I used to do this sort of thing when I was the photographer for an autograph show, except that I used the random string as a directory name containing multiple pictures of the guest.

-j

@jgreely you’re right - the issue is more about image management, however, tackling problems like these is always interesting as it forces some imaginative solution creation to be able to push things to the front end.

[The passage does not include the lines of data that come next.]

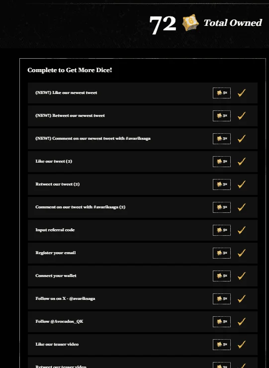Open the Register your email task
Screen dimensions: 269x368
click(143, 253)
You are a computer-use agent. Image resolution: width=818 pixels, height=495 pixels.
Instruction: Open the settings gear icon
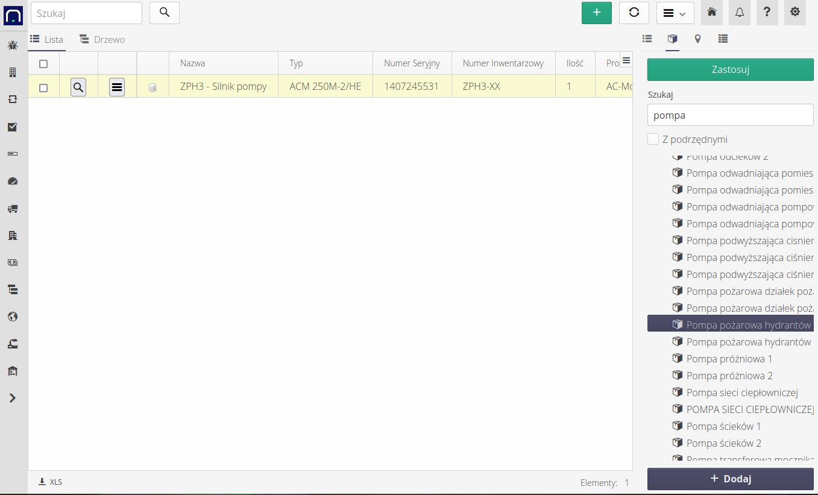pos(795,12)
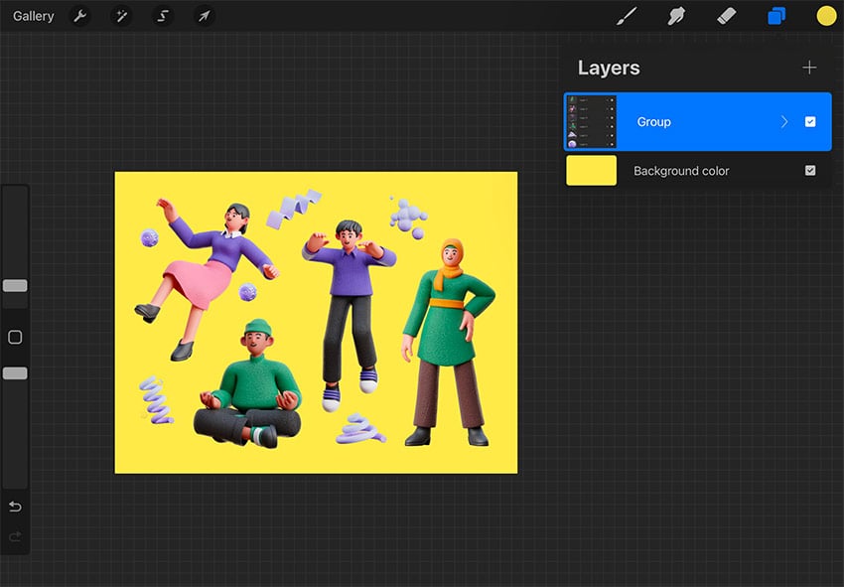Image resolution: width=844 pixels, height=587 pixels.
Task: Open the Group layer thumbnail contents
Action: [x=591, y=121]
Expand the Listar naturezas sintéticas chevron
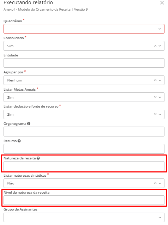The width and height of the screenshot is (168, 225). pos(160,183)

Obscuring the files and directory structure is always a good shout and the three column proposal is great and should work albeit with a slightly more cumbersome user experience.

To keep the originally planned user experience with a form with a single field and a single code to be handed out, you could do this:

1. Ensure that directory listing is disabled with your host

2. Generate some random codes (the more files you have and the more obscurity your assets need, the longer the codes you should generate). For this example, say 8bits. e.g. “abcdefg”.

3. Add picture assets to your project, naming them by taking a code generated in step 2, splitting it in two and appending half to a randomly generated string as suggested by @jgreely. e.g. “abcd-tuvwxyz.jpg”

4. Create a simple key-value data structure using HUGO’s Data Templates. The key should be the other half of the code generated in step 2 and the value should be the randomly generated string generated in step 3 and will look something like this in json:
   {"defg":"tuvwxyz.jpg"}
   If anyone looks in the source code of your site, they can only find this key value store but they cannot build the full link to the pictures from it.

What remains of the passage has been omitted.